Problem to solve: Of all the lines in the entries below, give again exactly those starting at the line containing "Open the Converter section" and ending at the line containing "Open the underlined", both ends included, and no others.
══ Raw data
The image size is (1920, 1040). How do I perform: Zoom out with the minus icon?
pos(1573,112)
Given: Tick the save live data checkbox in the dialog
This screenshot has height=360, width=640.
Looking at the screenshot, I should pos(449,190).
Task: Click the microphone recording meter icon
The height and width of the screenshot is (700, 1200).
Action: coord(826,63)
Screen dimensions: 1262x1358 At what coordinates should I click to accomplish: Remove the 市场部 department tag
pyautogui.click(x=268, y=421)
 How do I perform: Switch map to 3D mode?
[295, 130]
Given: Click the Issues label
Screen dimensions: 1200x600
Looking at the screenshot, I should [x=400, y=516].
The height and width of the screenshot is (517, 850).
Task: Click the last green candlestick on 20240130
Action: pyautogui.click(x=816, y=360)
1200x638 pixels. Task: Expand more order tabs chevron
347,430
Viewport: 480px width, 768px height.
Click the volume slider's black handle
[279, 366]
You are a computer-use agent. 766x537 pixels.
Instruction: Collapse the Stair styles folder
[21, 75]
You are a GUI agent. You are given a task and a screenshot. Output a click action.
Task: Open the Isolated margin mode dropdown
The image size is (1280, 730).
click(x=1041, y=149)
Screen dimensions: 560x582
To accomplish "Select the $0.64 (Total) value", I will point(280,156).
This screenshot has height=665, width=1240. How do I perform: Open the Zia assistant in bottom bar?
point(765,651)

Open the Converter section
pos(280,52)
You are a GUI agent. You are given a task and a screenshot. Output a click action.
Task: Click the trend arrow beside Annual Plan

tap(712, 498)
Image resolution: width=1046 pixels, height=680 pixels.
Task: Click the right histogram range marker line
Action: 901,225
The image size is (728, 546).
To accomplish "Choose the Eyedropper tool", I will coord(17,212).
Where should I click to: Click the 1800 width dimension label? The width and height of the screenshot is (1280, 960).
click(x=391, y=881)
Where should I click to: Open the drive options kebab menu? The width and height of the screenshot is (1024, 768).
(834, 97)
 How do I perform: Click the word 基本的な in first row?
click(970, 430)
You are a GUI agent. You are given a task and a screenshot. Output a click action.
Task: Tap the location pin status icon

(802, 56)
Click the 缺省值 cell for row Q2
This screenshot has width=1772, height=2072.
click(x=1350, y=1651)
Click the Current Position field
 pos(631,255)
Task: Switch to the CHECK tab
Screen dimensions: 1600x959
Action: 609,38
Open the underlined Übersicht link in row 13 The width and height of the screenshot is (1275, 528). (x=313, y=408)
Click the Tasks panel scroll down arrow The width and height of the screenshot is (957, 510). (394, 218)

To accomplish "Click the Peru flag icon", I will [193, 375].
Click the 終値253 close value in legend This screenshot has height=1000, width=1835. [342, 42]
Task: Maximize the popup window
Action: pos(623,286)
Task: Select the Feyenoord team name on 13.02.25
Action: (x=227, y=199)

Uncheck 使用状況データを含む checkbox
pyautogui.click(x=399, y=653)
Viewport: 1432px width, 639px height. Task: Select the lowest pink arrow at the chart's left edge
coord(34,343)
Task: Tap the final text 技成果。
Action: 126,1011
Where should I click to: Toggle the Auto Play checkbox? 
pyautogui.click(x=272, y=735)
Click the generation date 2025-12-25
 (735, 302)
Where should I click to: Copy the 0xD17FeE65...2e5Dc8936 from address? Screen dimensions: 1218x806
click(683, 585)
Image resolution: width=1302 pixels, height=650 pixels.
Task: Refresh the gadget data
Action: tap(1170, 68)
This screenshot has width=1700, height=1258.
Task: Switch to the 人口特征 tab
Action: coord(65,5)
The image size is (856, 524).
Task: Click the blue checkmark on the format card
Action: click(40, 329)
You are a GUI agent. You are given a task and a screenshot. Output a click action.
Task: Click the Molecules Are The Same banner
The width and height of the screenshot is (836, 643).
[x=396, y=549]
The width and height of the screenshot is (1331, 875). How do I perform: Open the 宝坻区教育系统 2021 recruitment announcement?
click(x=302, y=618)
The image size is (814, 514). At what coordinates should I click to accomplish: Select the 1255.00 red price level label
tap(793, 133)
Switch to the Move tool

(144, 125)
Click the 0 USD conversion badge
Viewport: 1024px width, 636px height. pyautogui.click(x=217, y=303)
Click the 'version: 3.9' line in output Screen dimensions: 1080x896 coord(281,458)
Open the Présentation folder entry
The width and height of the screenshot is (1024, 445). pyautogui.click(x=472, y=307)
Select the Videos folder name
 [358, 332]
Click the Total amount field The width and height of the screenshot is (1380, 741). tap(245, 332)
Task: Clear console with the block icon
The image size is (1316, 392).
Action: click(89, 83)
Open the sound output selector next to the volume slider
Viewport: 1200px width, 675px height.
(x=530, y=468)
════
Exercise solution:
Open the Converter section
pos(280,52)
You are a GUI agent. You are given a task and a screenshot. Output a click action.
Task: Click the trend arrow beside Annual Plan

tap(712, 498)
Image resolution: width=1046 pixels, height=680 pixels.
Task: Click the right histogram range marker line
Action: 901,225
The image size is (728, 546).
To accomplish "Choose the Eyedropper tool", I will coord(17,212).
Where should I click to: Click the 1800 width dimension label? The width and height of the screenshot is (1280, 960).
click(x=391, y=881)
Where should I click to: Open the drive options kebab menu? The width and height of the screenshot is (1024, 768).
(834, 97)
 How do I perform: Click the word 基本的な in first row?
click(970, 430)
You are a GUI agent. You are given a task and a screenshot. Output a click action.
Task: Tap the location pin status icon

(802, 56)
Click the 缺省值 cell for row Q2
This screenshot has width=1772, height=2072.
click(x=1350, y=1651)
Click the Current Position field
 pos(631,255)
Task: Switch to the CHECK tab
Screen dimensions: 1600x959
Action: 609,38
Open the underlined Übersicht link in row 13 The width and height of the screenshot is (1275, 528). (x=313, y=408)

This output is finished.